Resultados em termos de estatística
Os resultados existentes e já planeados do SNE serão avaliados. Tal será complementado por uma avaliação de novos resultados potenciais a produzir em resposta às prioridades que tiverem sido identificadas. Cada um dos resultados principais deve ser comparado com os critérios acordados como, por exemplo, normas e quadros internacionais, metodologias recomendadas, entre outros.
Os quadros de garantia da qualidade dos dados e as normas de divulgação como o Quadro de Avaliação da Qualidade dos Dados (Quality Assessment Framework (DQAF), e o Sistema Geral de Divulgação de Dados (General Data Dissemination System (GDDS)) do Banco Mundial são considerados como padrões de excelência na avaliação dos resultados estatísticos, sendo assim considerados na ENDE na maioria dos países. São muitos os países que subscrevem actualmente o GDDS e, consequentemente, já levaram a cabo muitas das etapas exigidas para a criação de uma abordagem estratégica relativamente ao desenvolvimento da estatística. Os países que ainda não o adoptaram considerá-lo-iam como uma etapa preliminar importante.
Para avaliar os resultados em matéria de estatística, há que considerar as seguintes questões:
- Quais as estatísticas que estão disponíveis (inventário da oferta), as suas fontes e rapidez com que são disponibilizadas aos utilizadores (políticas e processos de publicação, divulgação e comunicação);
- A qualidade das estatísticas e a forma como são produzidas (produção, processos, métodos e procedimentos, utilização de normas internacionais, constrangimentos e problemas) e tratadas, analisadas e arquivadas (políticas em matéria de TI, bases de dados, anonimização, etc.);
- Melhorias nos sistemas e processos de gestão de dados para facilitar uma produção de dados eficiente, isto é, reduzir a duplicação de esforços, preencher lacunas no sistema;
-
Existem definições claras de todos os dados produzidos? São arquivados de forma a poderem ser acedidos por todos os utilizadores e produtores relevantes ao nível do SNE e fora dele? O sistema produz o conjunto correcto de indicadores para avaliar o desempenho do sector?
A avaliação das necessidades dos utilizadores pode ser feita através de várias abordagens. Como sucede geralmente com a avaliação, é provável que a equipa de concepção consiga tirar partido de processos existentes ou de uma avaliação de referência sobre as necessidades dos utilizadores (princípios de qualidade relacionados com as estatísticas oficiais) já realizada no passado.
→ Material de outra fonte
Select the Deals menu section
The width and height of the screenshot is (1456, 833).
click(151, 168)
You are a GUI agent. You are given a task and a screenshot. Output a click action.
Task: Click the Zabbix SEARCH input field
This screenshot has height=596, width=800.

Uma das abordagens consiste em identificar quais os utilizadores interessados em conjuntos de dados específicos de acordo com os seus domínios preferidos e organizar o contacto com estes utilizadores. A lista elaborada através do processo de PREPARAÇÃO (ver PREPARAÇÃO - Identificação das partes interessadas) é um bom ponto de partida para a identificação dos principais utilizadores dos dados. As instituições seleccionadas de cada um dos principais grupos de utilizadores (ver DEFESA DA IMPORTÂNCIA) devem ser incluídas na consulta e nas discussões havidas com as mesmas, quer individualmente, quer em pequenos grupos, enquanto outras podem ser convidadas a contribuir por escrito. O processo deve assegurar que os responsáveis pelas políticas e os decisores, assim como o pessoal técnico das instituições que utilizam dados, são consultados.
Uma segunda abordagem relativamente ao envolvimento dos utilizadores que teve sucesso em vários países consiste em organizar um "workshop" no país que reúna compiladores de dados, utilizadores de dados e agências doadoras. Os "workshops" tratam de tópicos específicos sobre estatísticas que são do interesse dos participantes, para além de incentivarem o diálogo entre grupos de compiladores e utilizadores. Os "workshops" têm-se revelado úteis na sensibilização dos participantes para a importância das estatísticas, disponibilizando relatórios de progresso sobre melhorias ao nível dos dados, e discutindo novas questões.
As opiniões dos vários utilizadores serão tidas em conta e comparadas com o inventário de estatísticas oficiais. Podem igualmente ser obtidas informações através de um questionário ou mediante uma visita concreta e entrevistas às partes interessadas. Esta última abordagem é geralmente a preferida para evitar taxas de resposta reduzidas na realização dos questionários.
Durante o processo de preparação da ENDE, os comités sectoriais que vão ser criados elaborarão um quadro adequado para a participação dos utilizadores e a identificação das necessidades destes.
Para avaliar a capacidade e os resultados em matéria de estatística, existem inúmeras ferramentas internacionais. Um estudo realizado pela Parceria PARIS21 (2018), em que catorze das perguntas e indicadores mais conhecidos de avaliações internacionais foram categorizados utilizando a classificação referida no Quadro Capacity Development 4.0, constatou que 40% de todas as perguntas incidem nas competências e conhecimento ao nível organizacional, sobretudo nos processos de produção de estatísticas e quadros de garantia de qualidade.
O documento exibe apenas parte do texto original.